--- Exercise instructions ---
Render every line of the records below as a Markdown table with the columns "No." and "Line", numbering the rows and omitting blank lines. Leave the pictures out of the table.

# start of Task input

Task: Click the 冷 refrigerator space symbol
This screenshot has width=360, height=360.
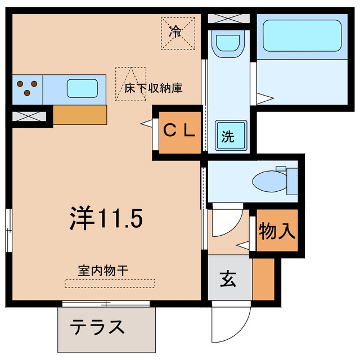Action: pyautogui.click(x=178, y=34)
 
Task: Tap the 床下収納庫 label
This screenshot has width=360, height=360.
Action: pyautogui.click(x=153, y=88)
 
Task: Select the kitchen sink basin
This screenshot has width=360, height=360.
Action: pyautogui.click(x=83, y=88)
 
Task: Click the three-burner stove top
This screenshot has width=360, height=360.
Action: pyautogui.click(x=28, y=89)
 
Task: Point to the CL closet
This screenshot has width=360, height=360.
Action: pyautogui.click(x=180, y=133)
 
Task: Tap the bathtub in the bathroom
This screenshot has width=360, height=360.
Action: pyautogui.click(x=302, y=35)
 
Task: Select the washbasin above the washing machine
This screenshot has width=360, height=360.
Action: pyautogui.click(x=228, y=44)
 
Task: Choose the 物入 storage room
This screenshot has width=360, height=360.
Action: pyautogui.click(x=277, y=230)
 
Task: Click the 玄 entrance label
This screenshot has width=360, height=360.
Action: pyautogui.click(x=228, y=279)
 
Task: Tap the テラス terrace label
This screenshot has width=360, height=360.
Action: pyautogui.click(x=97, y=327)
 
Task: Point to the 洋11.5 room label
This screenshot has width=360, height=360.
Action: pyautogui.click(x=106, y=218)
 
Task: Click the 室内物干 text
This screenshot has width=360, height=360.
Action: pyautogui.click(x=103, y=271)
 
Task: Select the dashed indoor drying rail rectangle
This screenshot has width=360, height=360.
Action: pyautogui.click(x=110, y=284)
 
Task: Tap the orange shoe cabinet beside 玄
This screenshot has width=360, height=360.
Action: pyautogui.click(x=264, y=279)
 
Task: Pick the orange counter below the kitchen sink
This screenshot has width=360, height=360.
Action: pyautogui.click(x=80, y=115)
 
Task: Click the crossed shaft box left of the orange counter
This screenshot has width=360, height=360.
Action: pyautogui.click(x=29, y=116)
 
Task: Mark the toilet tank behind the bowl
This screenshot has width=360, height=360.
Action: pyautogui.click(x=292, y=181)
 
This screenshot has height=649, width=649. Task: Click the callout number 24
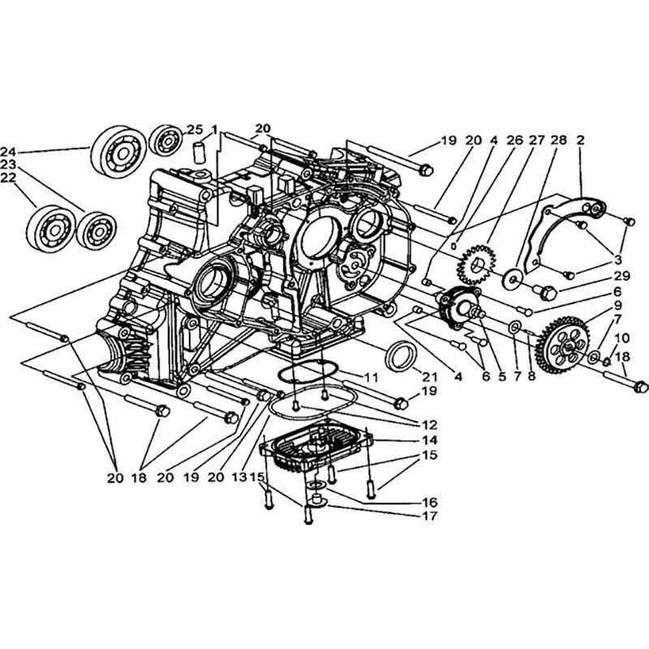tap(9, 152)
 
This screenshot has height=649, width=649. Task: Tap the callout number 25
tap(195, 130)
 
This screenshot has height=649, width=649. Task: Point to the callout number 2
tap(580, 140)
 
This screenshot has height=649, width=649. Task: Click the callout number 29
tap(621, 276)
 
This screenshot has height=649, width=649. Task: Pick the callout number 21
tap(429, 376)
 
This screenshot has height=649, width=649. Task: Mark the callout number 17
tap(430, 516)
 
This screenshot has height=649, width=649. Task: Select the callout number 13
tap(239, 477)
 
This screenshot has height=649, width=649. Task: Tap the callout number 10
tap(621, 338)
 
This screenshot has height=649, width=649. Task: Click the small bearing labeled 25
tap(165, 140)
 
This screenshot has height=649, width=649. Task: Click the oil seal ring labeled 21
tap(399, 355)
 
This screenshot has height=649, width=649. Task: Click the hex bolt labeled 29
tap(545, 292)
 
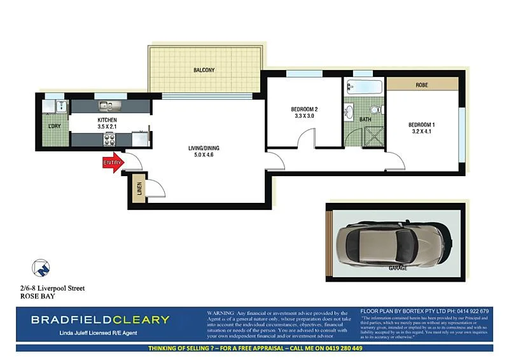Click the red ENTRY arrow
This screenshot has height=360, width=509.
pos(112,163)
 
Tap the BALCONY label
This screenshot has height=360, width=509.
pos(204,70)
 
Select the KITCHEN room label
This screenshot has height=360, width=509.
pos(107,120)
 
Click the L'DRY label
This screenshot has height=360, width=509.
pos(55,126)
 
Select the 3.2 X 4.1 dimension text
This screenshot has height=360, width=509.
pos(421,131)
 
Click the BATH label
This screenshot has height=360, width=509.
pos(365,119)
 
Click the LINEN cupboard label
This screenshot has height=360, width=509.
pos(139,190)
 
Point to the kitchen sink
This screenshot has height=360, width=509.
pos(106,105)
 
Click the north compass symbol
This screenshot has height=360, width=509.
pos(39,267)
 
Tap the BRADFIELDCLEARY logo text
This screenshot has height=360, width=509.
pos(101,319)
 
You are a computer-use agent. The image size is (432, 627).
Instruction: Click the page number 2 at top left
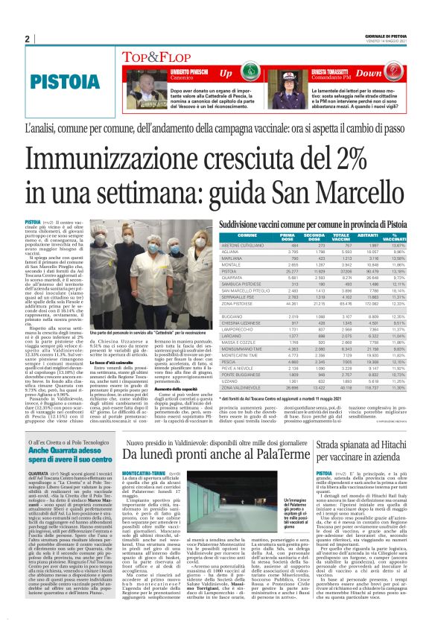[27, 39]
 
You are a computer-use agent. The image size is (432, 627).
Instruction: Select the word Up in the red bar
[226, 74]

# end of Task input

--- Worked solution ---
| No. | Line |
|---|---|
| 1 | Task: Click the 冷 refrigerator space symbol |
| 2 | This screenshot has width=360, height=360. |
| 3 | Action: pyautogui.click(x=178, y=34) |
| 4 | Task: Tap the 床下収納庫 label |
| 5 | This screenshot has width=360, height=360. |
| 6 | Action: pyautogui.click(x=153, y=88) |
| 7 | Task: Select the kitchen sink basin |
| 8 | This screenshot has width=360, height=360. |
| 9 | Action: pyautogui.click(x=83, y=88) |
| 10 | Task: Click the three-burner stove top |
| 11 | This screenshot has width=360, height=360. |
| 12 | Action: pyautogui.click(x=28, y=89) |
| 13 | Task: Point to the CL closet |
| 14 | This screenshot has width=360, height=360. |
| 15 | Action: pyautogui.click(x=180, y=133) |
| 16 | Task: Tap the bathtub in the bathroom |
| 17 | This screenshot has width=360, height=360. |
| 18 | Action: pyautogui.click(x=302, y=35) |
| 19 | Task: Select the washbasin above the washing machine |
| 20 | This screenshot has width=360, height=360. |
| 21 | Action: pyautogui.click(x=228, y=44) |
| 22 | Task: Choose the 物入 storage room |
| 23 | This screenshot has width=360, height=360. |
| 24 | Action: pyautogui.click(x=277, y=230) |
| 25 | Task: Click the 玄 entrance label |
| 26 | This screenshot has width=360, height=360. |
| 27 | Action: pyautogui.click(x=228, y=279) |
| 28 | Task: Tap the テラス terrace label |
| 29 | This screenshot has width=360, height=360. |
| 30 | Action: pyautogui.click(x=97, y=327) |
| 31 | Task: Point to the 洋11.5 room label |
| 32 | This screenshot has width=360, height=360. |
| 33 | Action: pyautogui.click(x=106, y=218) |
| 34 | Task: Click the 室内物干 text |
| 35 | This screenshot has width=360, height=360. |
| 36 | Action: pyautogui.click(x=103, y=271) |
| 37 | Task: Select the dashed indoor drying rail rectangle |
| 38 | This screenshot has width=360, height=360. |
| 39 | Action: pyautogui.click(x=110, y=284) |
| 40 | Task: Tap the orange shoe cabinet beside 玄 |
| 41 | This screenshot has width=360, height=360. |
| 42 | Action: pyautogui.click(x=264, y=279) |
| 43 | Task: Pick the orange counter below the kitchen sink |
| 44 | This screenshot has width=360, height=360. |
| 45 | Action: pyautogui.click(x=80, y=115) |
| 46 | Task: Click the crossed shaft box left of the orange counter |
| 47 | This screenshot has width=360, height=360. |
| 48 | Action: pyautogui.click(x=29, y=116) |
| 49 | Task: Mark the toilet tank behind the bowl |
| 50 | This screenshot has width=360, height=360. |
| 51 | Action: pyautogui.click(x=292, y=181) |
| 52 | This screenshot has height=649, width=649. Task: Click the callout number 24 |
| 53 | tap(9, 152) |
| 54 | This screenshot has height=649, width=649. Task: Tap the callout number 25 |
| 55 | tap(195, 130) |
| 56 | This screenshot has height=649, width=649. Task: Point to the callout number 2 |
| 57 | tap(580, 140) |
| 58 | This screenshot has height=649, width=649. Task: Click the callout number 29 |
| 59 | tap(621, 276) |
| 60 | This screenshot has height=649, width=649. Task: Pick the callout number 21 |
| 61 | tap(429, 376) |
| 62 | This screenshot has height=649, width=649. Task: Mark the callout number 17 |
| 63 | tap(430, 516) |
| 64 | This screenshot has height=649, width=649. Task: Select the callout number 13 |
| 65 | tap(239, 477) |
| 66 | This screenshot has height=649, width=649. Task: Tap the callout number 10 |
| 67 | tap(621, 338) |
| 68 | This screenshot has height=649, width=649. Task: Click the small bearing labeled 25 |
| 69 | tap(165, 140) |
| 70 | This screenshot has height=649, width=649. Task: Click the oil seal ring labeled 21 |
| 71 | tap(399, 355) |
| 72 | This screenshot has height=649, width=649. Task: Click the hex bolt labeled 29 |
| 73 | tap(545, 292) |
| 74 | Click the red ENTRY arrow |
| 75 | This screenshot has height=360, width=509. |
| 76 | pos(112,163) |
| 77 | Tap the BALCONY label |
| 78 | This screenshot has height=360, width=509. |
| 79 | pos(204,70) |
| 80 | Select the KITCHEN room label |
| 81 | This screenshot has height=360, width=509. |
| 82 | pos(107,120) |
| 83 | Click the L'DRY label |
| 84 | This screenshot has height=360, width=509. |
| 85 | pos(55,126) |
| 86 | Select the 3.2 X 4.1 dimension text |
| 87 | This screenshot has height=360, width=509. |
| 88 | pos(421,131) |
| 89 | Click the BATH label |
| 90 | This screenshot has height=360, width=509. |
| 91 | pos(365,119) |
| 92 | Click the LINEN cupboard label |
| 93 | This screenshot has height=360, width=509. |
| 94 | pos(139,190) |
| 95 | Point to the kitchen sink |
| 96 | This screenshot has height=360, width=509. |
| 97 | pos(106,105) |
| 98 | Click the north compass symbol |
| 99 | This screenshot has height=360, width=509. |
| 100 | pos(39,267) |
| 101 | Tap the BRADFIELDCLEARY logo text |
| 102 | This screenshot has height=360, width=509. |
| 103 | pos(101,319) |
| 104 | You are a computer-use agent. The image size is (432, 627). |
| 105 | Instruction: Click the page number 2 at top left |
| 106 | [27, 39] |
| 107 | You are a computer-use agent. The image size is (432, 627). |
| 108 | Instruction: Select the word Up in the red bar |
| 109 | [226, 74] |